If saving were easy, then everyone would do it unprompted. But that’s not the case. Sometimes we have to make things fun and interesting to motivate ourselves, like saving money in a jar.
According to a Bankrate survey, only 4 in 10 Americans can cover a $1,000 emergency expense from savings.
Of course, there are other factors that affect our ability to save like wages not keeping up with inflation. But ultimately, we focus on what we can control to protect our financial health, and we can certainly find ways to make it fun.
So, let’s dive into some fun ideas for saving money in a jar.
Why use jars for saving money?
Why should you use this money savings jar method to save money?

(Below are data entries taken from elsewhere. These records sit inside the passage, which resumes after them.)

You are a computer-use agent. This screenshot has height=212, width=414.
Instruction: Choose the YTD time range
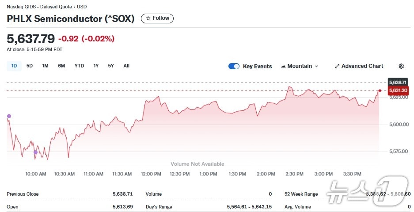[x=79, y=66]
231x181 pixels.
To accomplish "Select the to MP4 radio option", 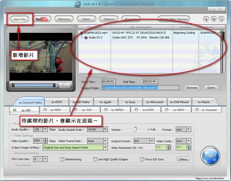I will click(45, 110).
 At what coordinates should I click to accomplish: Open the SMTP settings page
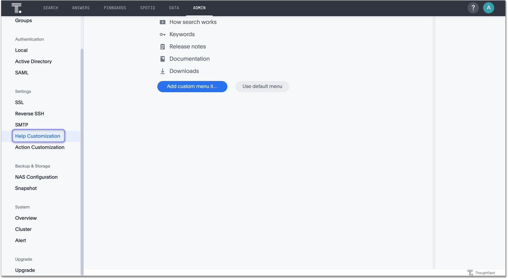tap(22, 124)
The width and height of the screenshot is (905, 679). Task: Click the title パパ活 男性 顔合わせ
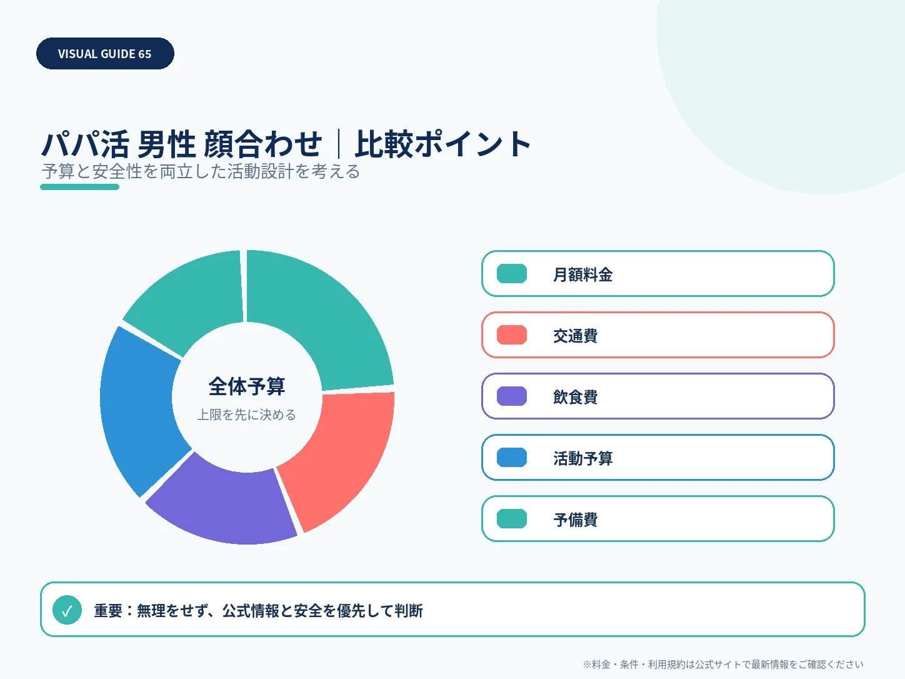pos(181,144)
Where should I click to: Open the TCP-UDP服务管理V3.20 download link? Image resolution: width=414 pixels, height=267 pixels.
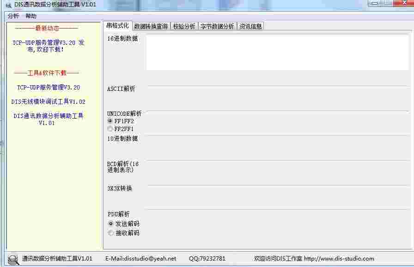[48, 87]
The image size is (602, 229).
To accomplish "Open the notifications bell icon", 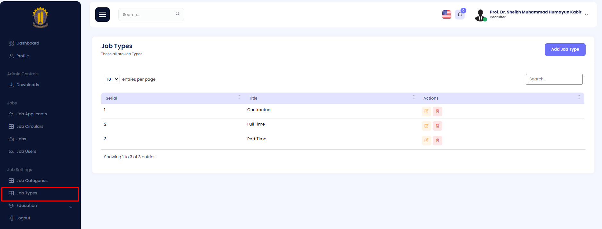I will coord(460,14).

Here are some of the benefits
You can watch your savings pile up
When comparing the effects of using cash versus credit and debit cards, a study found that people may spend up to 100% more when shopping with a credit card. This is because holding the money and actively giving it up to buy something makes people pause.
And most of the time, the pause holds us back from making an impulse buy.

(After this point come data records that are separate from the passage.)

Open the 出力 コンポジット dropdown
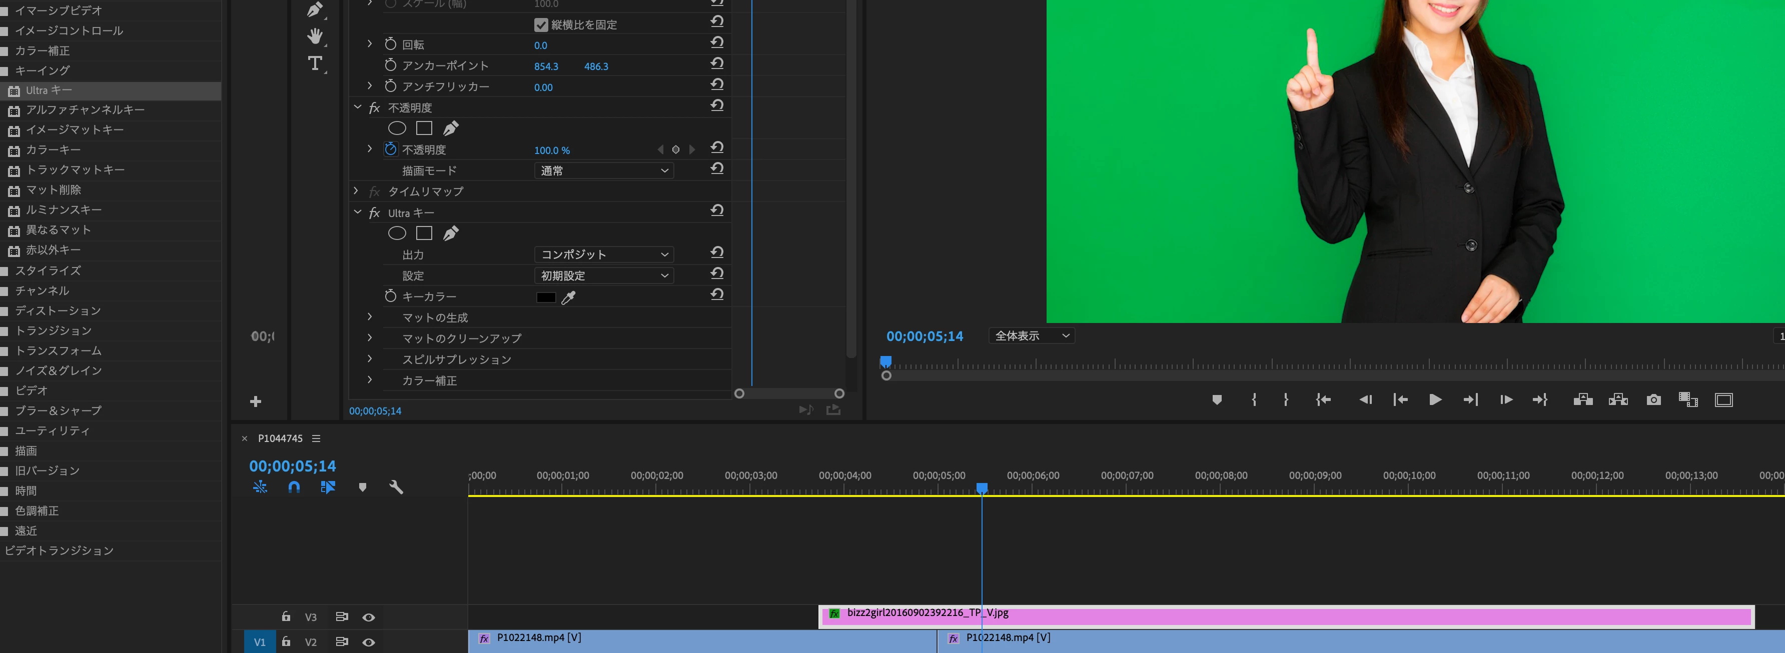The width and height of the screenshot is (1785, 653). coord(604,254)
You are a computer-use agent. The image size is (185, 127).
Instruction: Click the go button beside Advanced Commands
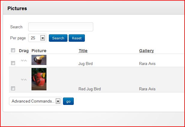pos(68,101)
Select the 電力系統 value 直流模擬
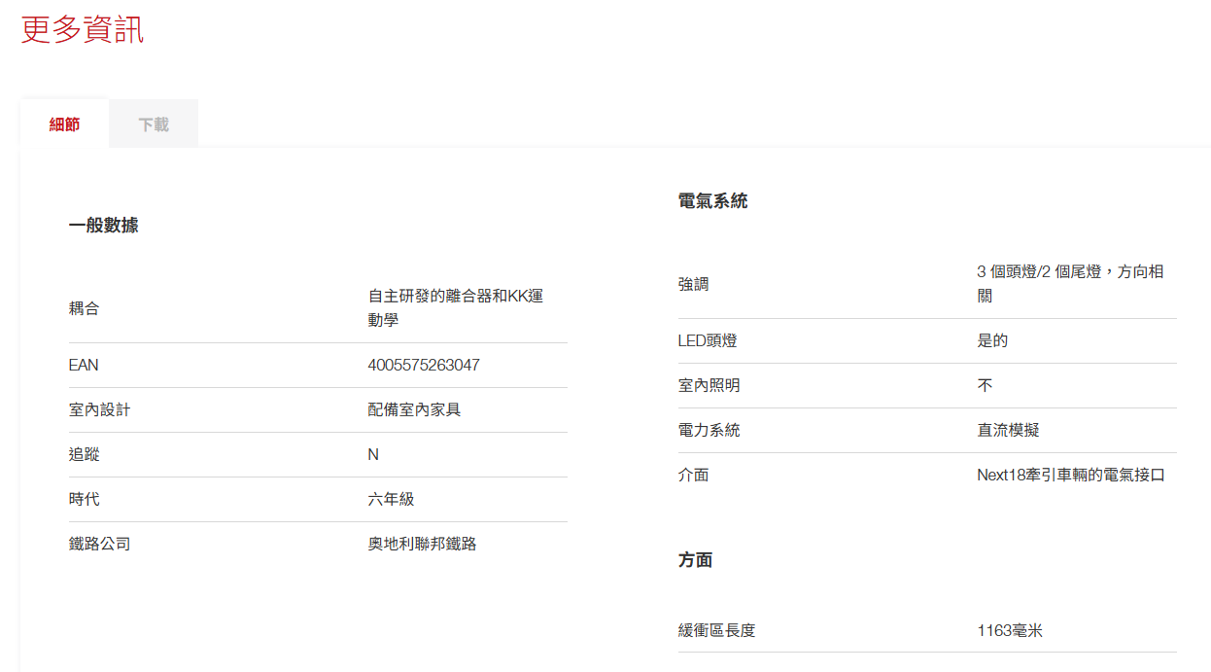This screenshot has width=1211, height=672. (1007, 430)
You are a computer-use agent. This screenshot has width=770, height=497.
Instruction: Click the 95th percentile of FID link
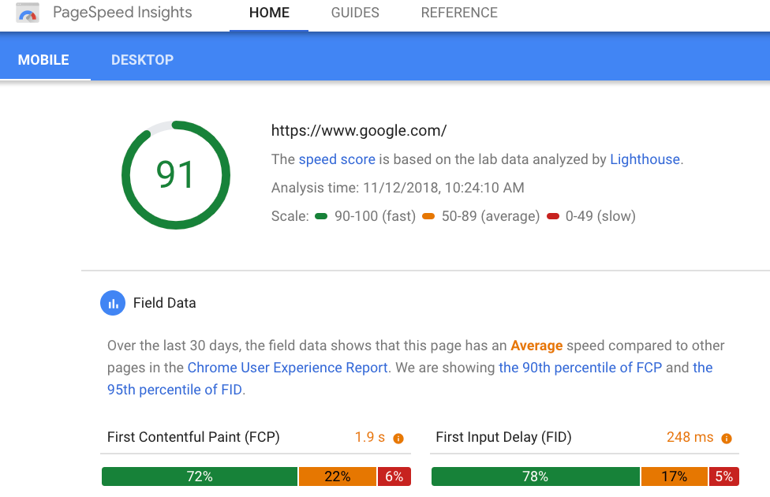[x=175, y=390]

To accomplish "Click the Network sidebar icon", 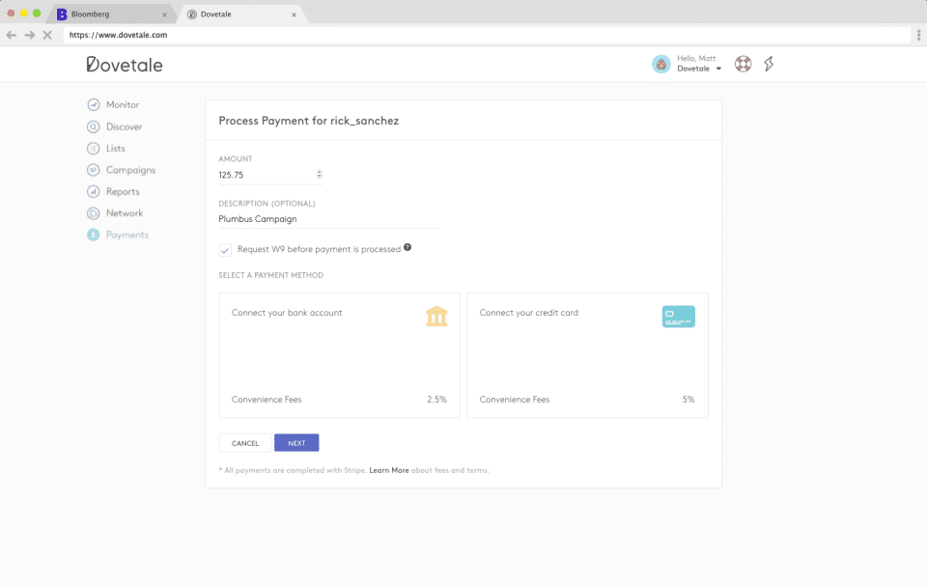I will click(94, 213).
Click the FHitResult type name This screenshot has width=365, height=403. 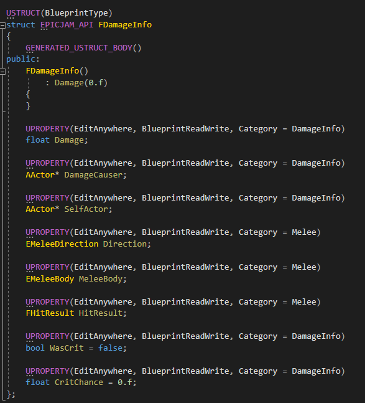click(x=50, y=313)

Conversely, seeing cash accumulate in a money savings jar motivates people to keep saving.
It makes saving a habit
It’s also a fun way to save. The excitement of a new method can get people to save.
And the sense of accomplishment they get from seeing their money build up leads to the practice becoming a habit.

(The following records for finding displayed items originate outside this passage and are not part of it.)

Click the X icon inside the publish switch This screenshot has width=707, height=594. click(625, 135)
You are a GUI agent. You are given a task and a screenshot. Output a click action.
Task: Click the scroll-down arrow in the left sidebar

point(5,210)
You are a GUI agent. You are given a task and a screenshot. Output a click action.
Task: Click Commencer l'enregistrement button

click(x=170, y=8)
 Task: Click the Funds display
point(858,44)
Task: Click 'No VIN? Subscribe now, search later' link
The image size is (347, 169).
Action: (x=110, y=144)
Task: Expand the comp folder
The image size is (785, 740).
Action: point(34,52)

It helps people who don’t save money naturally
Using jars for saving money is also a great starting point for people who aren’t natural savers (like me).
The most difficult part of saving is actually doing it, so a small start is a start no matter what.
What can you use the savings for?
Saving money in a jar can help fund a lot of things. Here are some suggestions.
An emergency fund
A savings jar is an excellent way for you to build an emergency fund if you don’t have one. An emergency fund is cash that you set aside so you have something to fall back on when “life happens.”
For instance, if your car breaks down or the furnace dies in the middle of winter, then you would have money to cover the costs.
Small household expenses
If you want to break the habit of reaching for your credit card, you can also use the cash to pay for small household expenses such as gas, cellphone bills, or bus passes.
Or you can use it for family fun expenses like dining out, coffee runs, or movie outings.
Keep cash on hand
Your money savings jar could also just be so you have cash on hand. Technology fails, and you may lose your bank card or forget your pin.
For moments like these, it’s good to have cold, hard cash.
Fun ways to use jars for saving money
You can save money by transferring funds from your checking account to your savings. But saving money in a jar is satisfying because you can touch and see your money accumulate.
Plus you can make it fun, too. Here are a few creative ways to use jars for saving money.
1. 52-week challenge
For the 52-week challenge, you save $1 for the first week, gradually increasing a dollar each week. At the end of the challenge, you would have saved $1,378. You can also start at higher weekly amounts if you want to save more.
Although if you’re new to saving or on a tight budget, starting with $1 is perfectly okay. Make it easier on yourself to keep going rather than getting discouraged midway and not saving.
So, get your jar ready. Pick a day to be savings day like payday so it’s easy to remember. Your favorite day or any other day works too.
2. Drop all your coins into your money savings jar
This is a good method if you use cash for most transactions or if you work in an environment where you get paid bills and coins.
All you need to do is turn in all your change every night or at the end of the week. No cheating!
3. Save for something specific
For this approach, think of something you’re saving up for. Are you wanting to get a new couch or go on vacation?
Decide how much you’d want to spend. Next, figure out a timeline for your savings goal. Then, calculate how much you need to put in your money savings jar weekly or monthly.
Your timeline might depend on when you want or need to buy the item you’re saving for as well.
Make sure your timeline is practical and achievable. Give yourself realistic goals that fit into your budget.
So, if you’re saving for higher ticket items, give yourself more time. Saving and paying for something in cash is better than giving up and buying it on credit.
4. Follow a savings challenge
Make saving money in a jar interesting with a savings challenge. There are many easy challenges you can follow.
What you do is simply save a set amount of money according to the rules of the particular challenge. It’s a way to remind you and keep you focused to accomplish your goal.
An example is the $5 challenge. The rule is: for the next 90 days, every time you get a $5 bill, you drop it in the jar. It’s fun and it gets you saving.
Another one you can try is the find extra money challenge. You might need to get creative to make extra money, but that’s the idea.
An easy way to get started is to gather all the spare change in your wallet, car, and around the house. You could also look around your home and sell items you don’t use anymore.
Maybe you can pick up extra shifts or work overtime to make more money as well. And all the proceeds go into the savings jar.
5. Save the same amount every week
For a simple approach to saving money in a jar, you could also set an amount that you can easily take out of your budget without feeling restricted.
Start with $5, $10, or maybe even $50 if you can swing it. Do it for the next three to six months. If you saved $10 every week for 6 months, you’d have saved $240.